"You have to work hard to offend Christians. By nature, Christians are the most forgiving, understanding, and thoughtful group of people I've ever dealt with. They never assume the worst. They appreciate the importance of having different perspectives. They're slow to anger, quick to forgive, and almost never make rash judgments or act in anything less than a spirit of total love . . . No, wait--I'm thinking of Labrador retrievers!" David Learn, 1998

Thursday, March 17, 2011

Chernobyl as tourist attraction and wildlife sanctuary

Documentary about Chernobyl
      On April 25, 1986, there was a major, unprecedented nuclear accident at the Chernobyl nuclear plant in the Ukraine. Although clouds of radioactivity (100 times the radiation of Hiroshima and Nagasaki combined) eventually poisoned to death 40,000 Soviet citizens, the population of nearby Pripyat and the workers who entombed the reactor, and though this radiation spread throughout Europe, causing increases in cancers, the Soviet government leaders at first did not know what was happening themselves (they had to find out from Sweden) and later downplayed the accident, claiming only 4,000 deaths.
     I was not aware until it was posted at The Buddhist Blog yesterday that original footage of the plant, the explosion, the (eventual) evacuation of Pripyat and the clean-up, and interviews with military leaders up to and including President Gorbachev existed. This documentary was filled with facts I didn't know about the disaster--for example, radiation destroyed even the robots used to bury the radioactive rods; teams of human beings could only work for 45 seconds at a time shoveling rubble off the reactor roof--and those who survived have lived with radiation illness ever since.
     My mother, Barbara Reynolds, took the Trans-Siberian Railroad across Russia sometime after this event. It must have been soon after, because she told me that as they approached Chernobyl, conductors pulled down all the window shades on one side of the train, forbidding passengers to look out. Passengers whispered among themselves rumors a nuclear accident had taken place there.

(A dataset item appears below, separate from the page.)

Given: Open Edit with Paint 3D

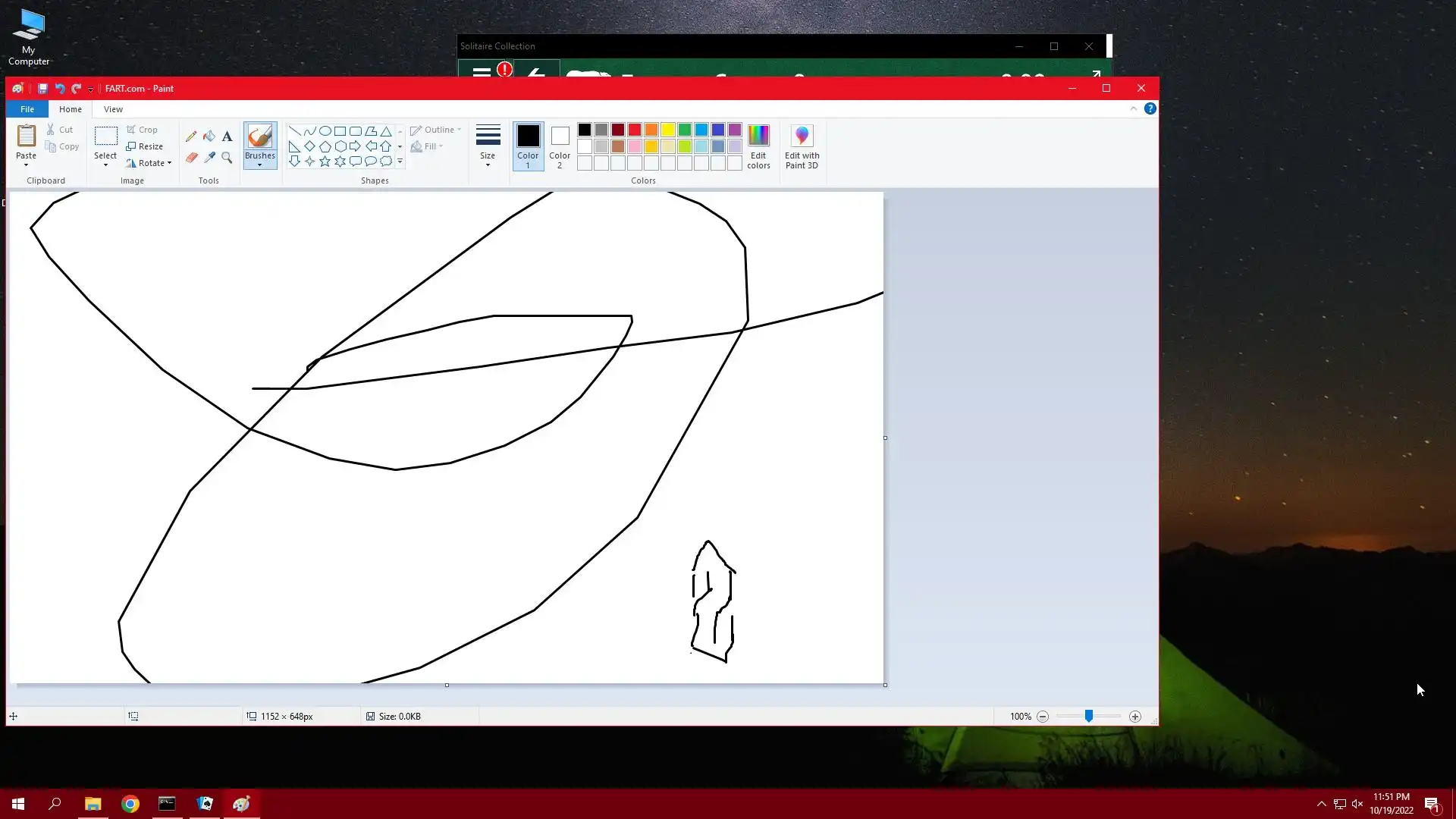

I know Chernobyl used a different kind of nuclear power and that it had no containment vessel but still: I STRONGLY URGE ANYONE WITH AN OPINION ON NUCLEAR POWER--FOR WAR OR PEACE--TO KEEP THEIR MOUTH SHUT UNTIL AND UNLESS THEY HAVE WATCHED THIS FILM.

On the (insanely) bright side: Even though radiation readings in the area around Chernobyl are still 100 times normal (the half-life of plutonium is 245,000 years) and it continues uninhabitable after 26 years, it has been labeled a game sanctuary for some time and is now being opened as an official tourist attraction.

Ukraine to open Chernobyl to tourists
Chernobyl wildlife sanctuary
Chernobyl, the toxic tourist attraction


Today I am thankful for special needs children.